Count the lines in the items below that contain the string "view", treating uppercase and lowercase as different, and give only the number.
______
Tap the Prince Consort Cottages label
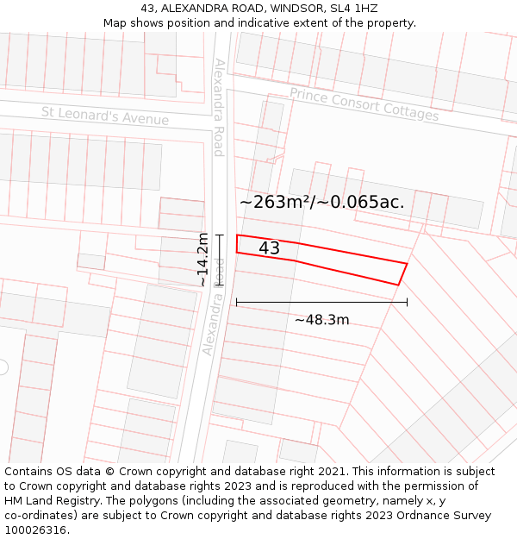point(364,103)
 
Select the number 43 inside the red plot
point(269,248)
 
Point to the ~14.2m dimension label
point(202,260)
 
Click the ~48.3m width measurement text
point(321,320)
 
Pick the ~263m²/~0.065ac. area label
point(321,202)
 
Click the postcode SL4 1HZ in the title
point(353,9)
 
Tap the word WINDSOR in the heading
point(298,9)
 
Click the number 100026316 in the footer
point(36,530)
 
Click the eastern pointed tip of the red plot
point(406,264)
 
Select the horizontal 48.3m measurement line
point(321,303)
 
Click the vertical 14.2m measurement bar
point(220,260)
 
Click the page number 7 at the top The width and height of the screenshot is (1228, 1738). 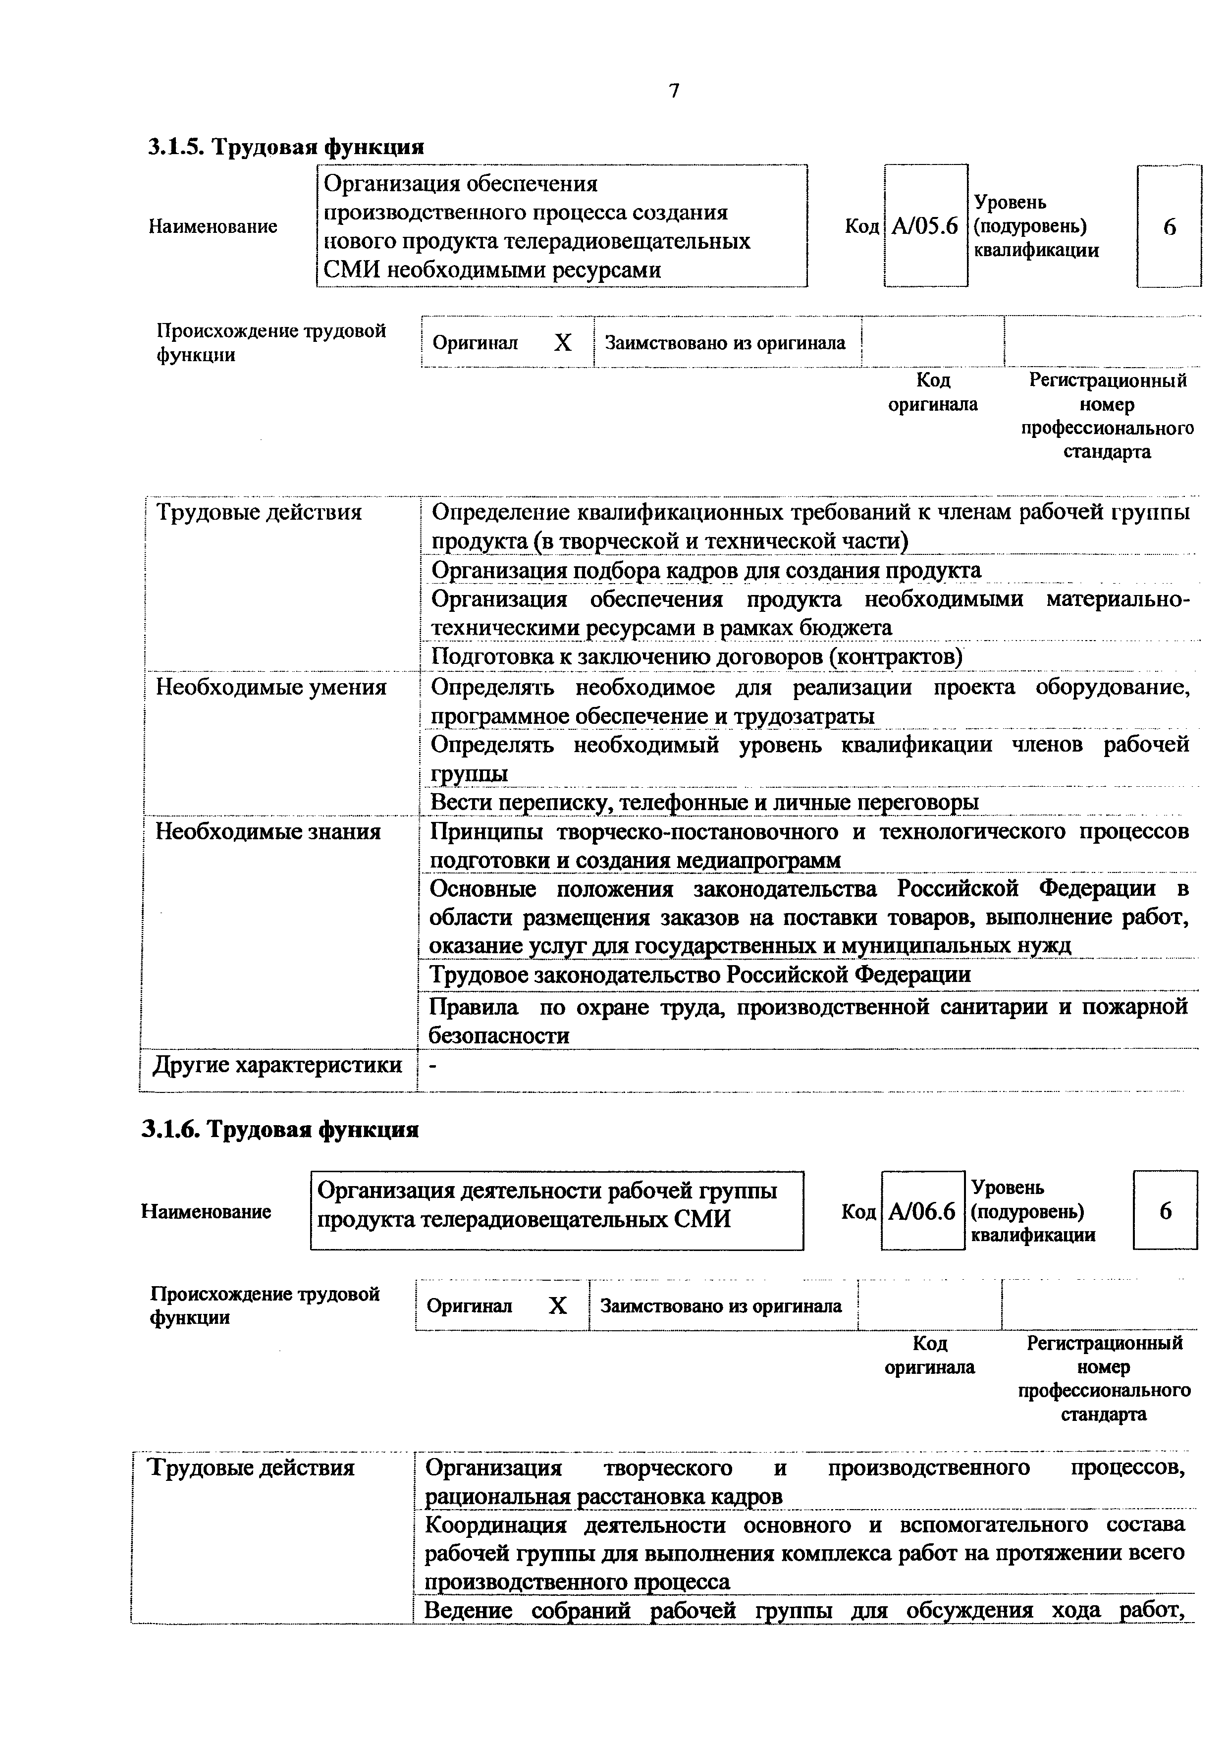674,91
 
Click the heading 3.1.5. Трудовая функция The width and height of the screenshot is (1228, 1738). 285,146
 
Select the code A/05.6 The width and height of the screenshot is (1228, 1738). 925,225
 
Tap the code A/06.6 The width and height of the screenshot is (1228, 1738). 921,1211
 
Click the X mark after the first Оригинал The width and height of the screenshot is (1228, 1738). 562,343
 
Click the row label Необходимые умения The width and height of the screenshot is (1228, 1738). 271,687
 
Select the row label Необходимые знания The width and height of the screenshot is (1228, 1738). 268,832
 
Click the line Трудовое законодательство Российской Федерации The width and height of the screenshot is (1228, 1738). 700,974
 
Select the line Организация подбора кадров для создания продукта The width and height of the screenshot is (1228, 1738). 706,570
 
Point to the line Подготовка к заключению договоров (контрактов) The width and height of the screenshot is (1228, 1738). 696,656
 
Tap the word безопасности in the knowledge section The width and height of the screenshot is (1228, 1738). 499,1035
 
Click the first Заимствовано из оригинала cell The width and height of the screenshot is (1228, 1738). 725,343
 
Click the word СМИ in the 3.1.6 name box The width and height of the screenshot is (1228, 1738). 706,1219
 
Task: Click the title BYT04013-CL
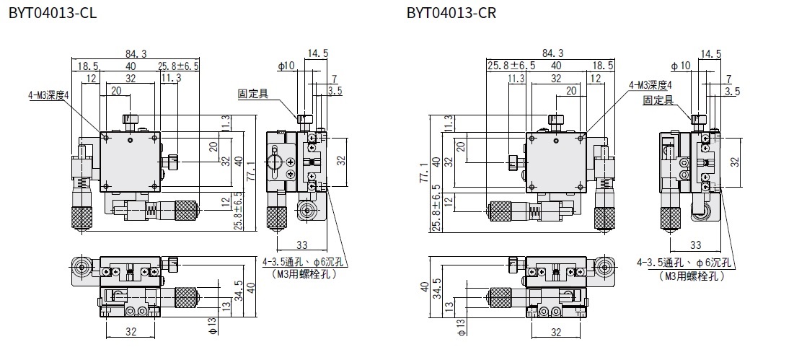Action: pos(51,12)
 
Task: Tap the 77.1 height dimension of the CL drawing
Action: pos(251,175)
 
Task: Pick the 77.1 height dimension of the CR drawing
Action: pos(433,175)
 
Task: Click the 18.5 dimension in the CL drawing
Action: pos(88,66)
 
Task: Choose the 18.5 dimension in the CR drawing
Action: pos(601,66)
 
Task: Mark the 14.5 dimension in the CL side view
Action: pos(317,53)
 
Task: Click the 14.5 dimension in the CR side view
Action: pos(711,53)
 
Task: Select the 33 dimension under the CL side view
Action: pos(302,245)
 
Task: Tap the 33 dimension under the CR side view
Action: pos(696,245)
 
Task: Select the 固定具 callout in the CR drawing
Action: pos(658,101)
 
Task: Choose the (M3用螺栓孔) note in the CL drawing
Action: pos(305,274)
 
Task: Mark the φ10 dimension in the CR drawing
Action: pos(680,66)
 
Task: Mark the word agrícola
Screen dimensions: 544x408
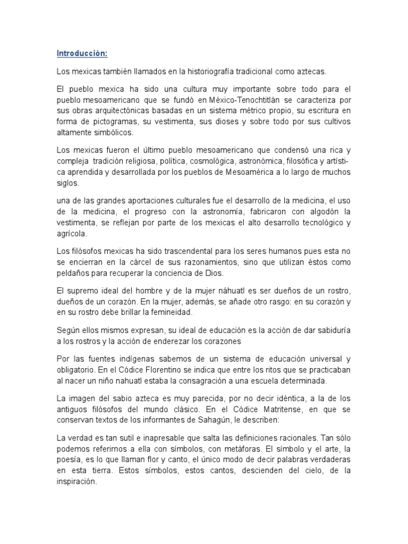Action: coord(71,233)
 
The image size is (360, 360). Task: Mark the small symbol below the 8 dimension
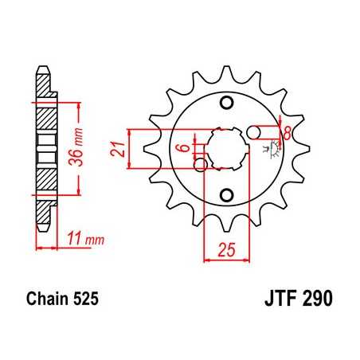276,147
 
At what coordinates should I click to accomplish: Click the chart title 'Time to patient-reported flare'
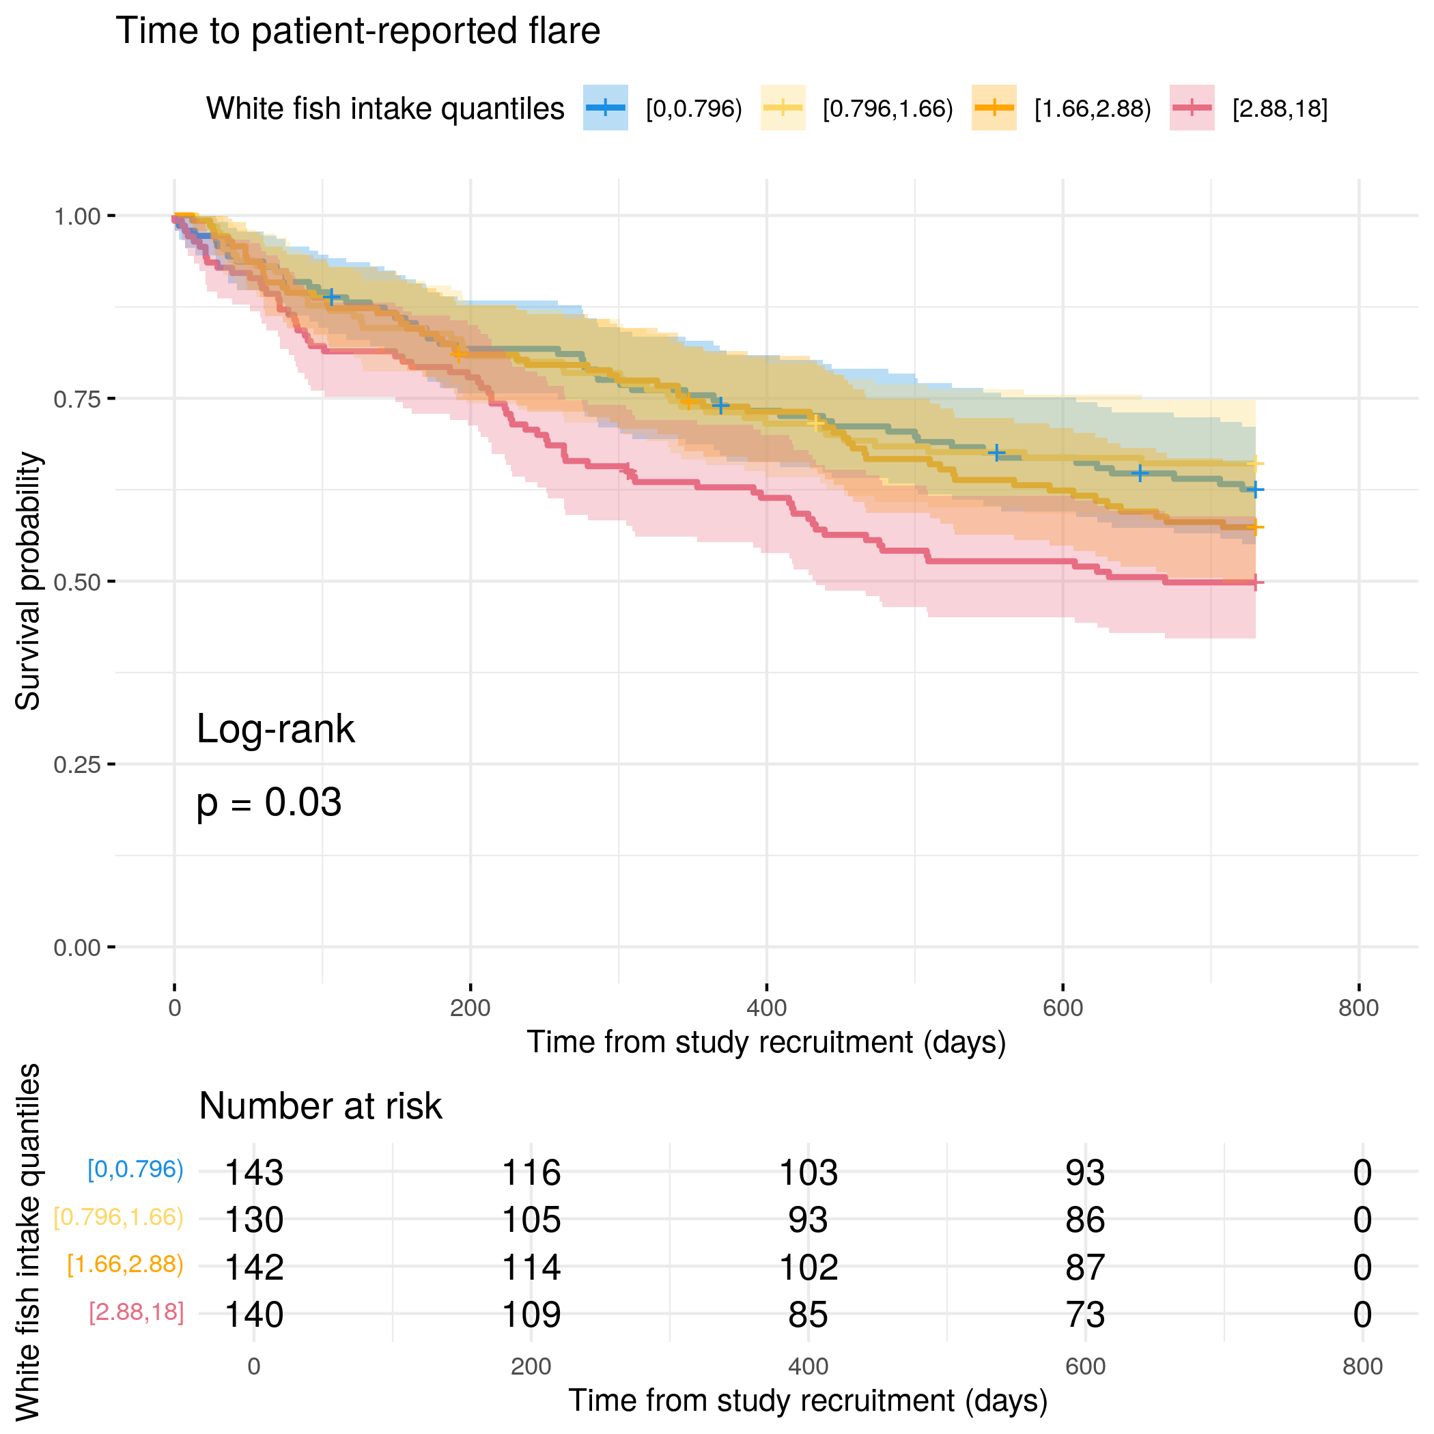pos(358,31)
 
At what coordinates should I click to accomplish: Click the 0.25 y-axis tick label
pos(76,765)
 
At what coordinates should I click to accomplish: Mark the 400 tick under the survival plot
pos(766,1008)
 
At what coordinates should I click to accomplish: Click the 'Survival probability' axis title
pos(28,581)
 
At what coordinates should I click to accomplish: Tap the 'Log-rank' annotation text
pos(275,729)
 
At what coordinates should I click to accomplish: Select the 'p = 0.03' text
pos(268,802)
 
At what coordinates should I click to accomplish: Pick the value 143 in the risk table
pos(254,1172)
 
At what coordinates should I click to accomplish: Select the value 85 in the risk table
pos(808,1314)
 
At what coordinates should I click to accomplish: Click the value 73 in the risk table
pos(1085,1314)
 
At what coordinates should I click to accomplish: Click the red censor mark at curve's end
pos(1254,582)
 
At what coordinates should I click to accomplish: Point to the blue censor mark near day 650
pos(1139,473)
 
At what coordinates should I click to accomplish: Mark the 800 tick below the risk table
______
- The reply:
4